• [WHAT TO PRODUCE]
Give the lines starting at the one containing "You are a computer-use" and ending at the one containing "Instruction: Click the" as a JSON list of strings, one string per line, leaving out blank lines.

• [DATA LINES]
----------------
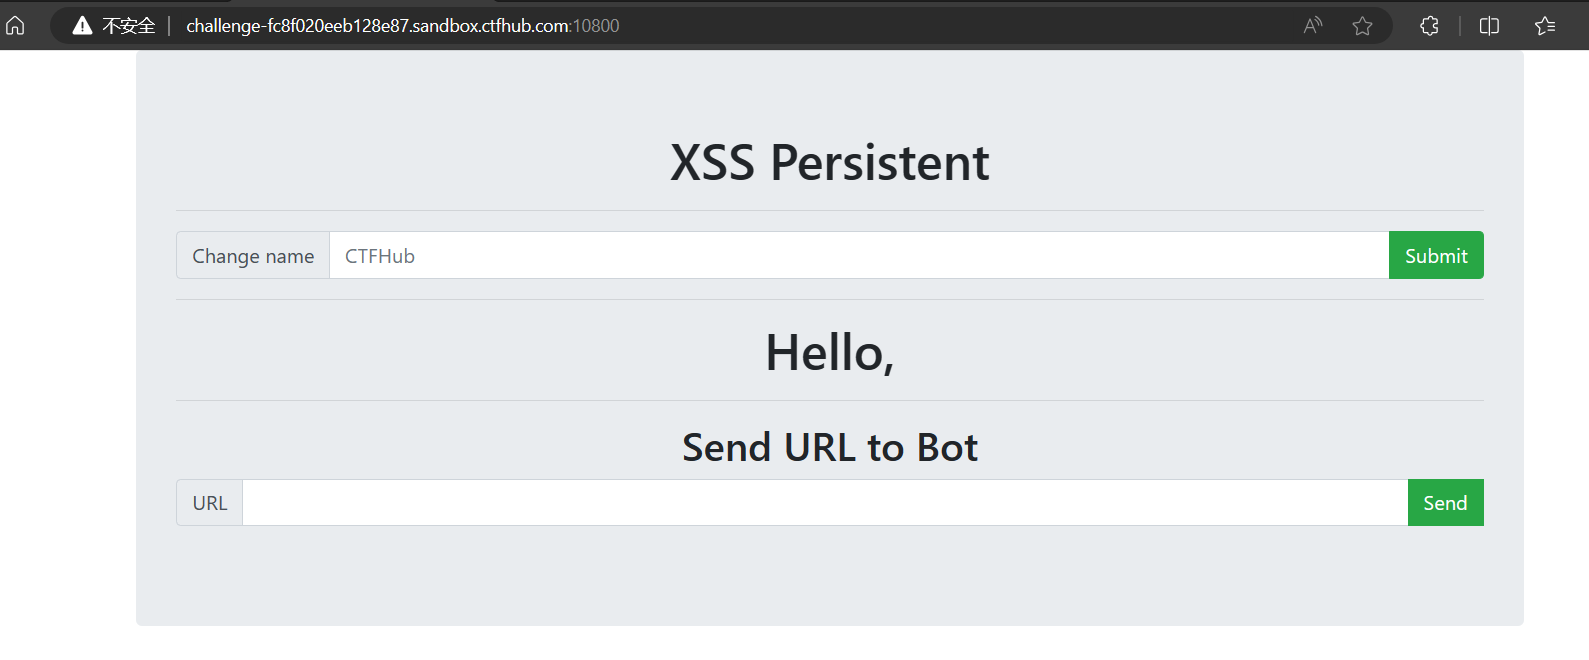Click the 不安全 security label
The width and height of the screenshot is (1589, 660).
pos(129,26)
----------------
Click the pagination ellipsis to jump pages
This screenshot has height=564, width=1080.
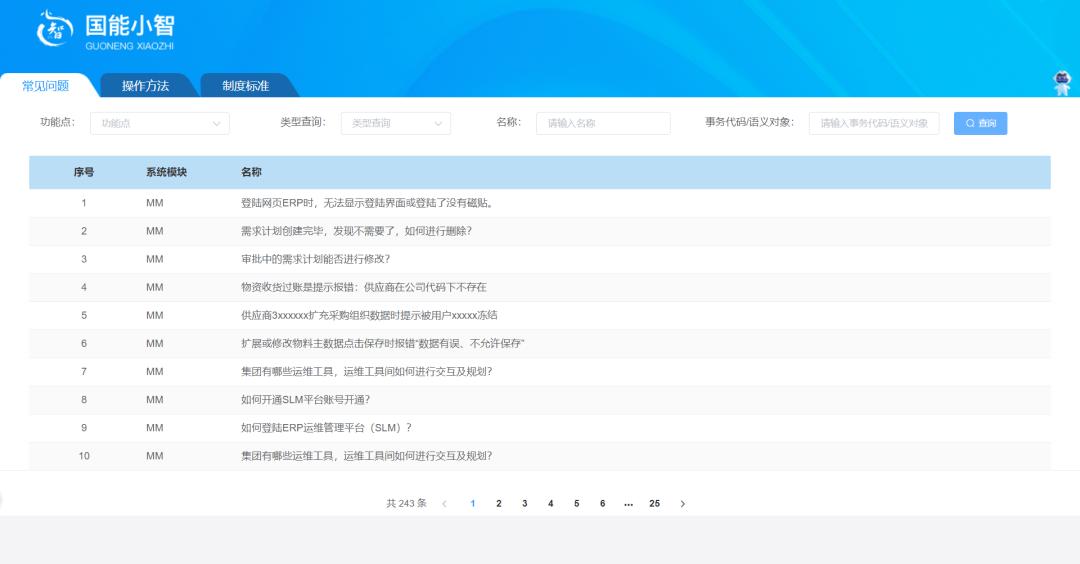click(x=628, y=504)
----------------
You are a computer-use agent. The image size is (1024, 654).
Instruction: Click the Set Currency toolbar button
----------------
• [COMPLETED EXERCISE]
[
  "You are a computer-use agent. The image size is (1024, 654).",
  "Instruction: Click the Set Currency toolbar button"
]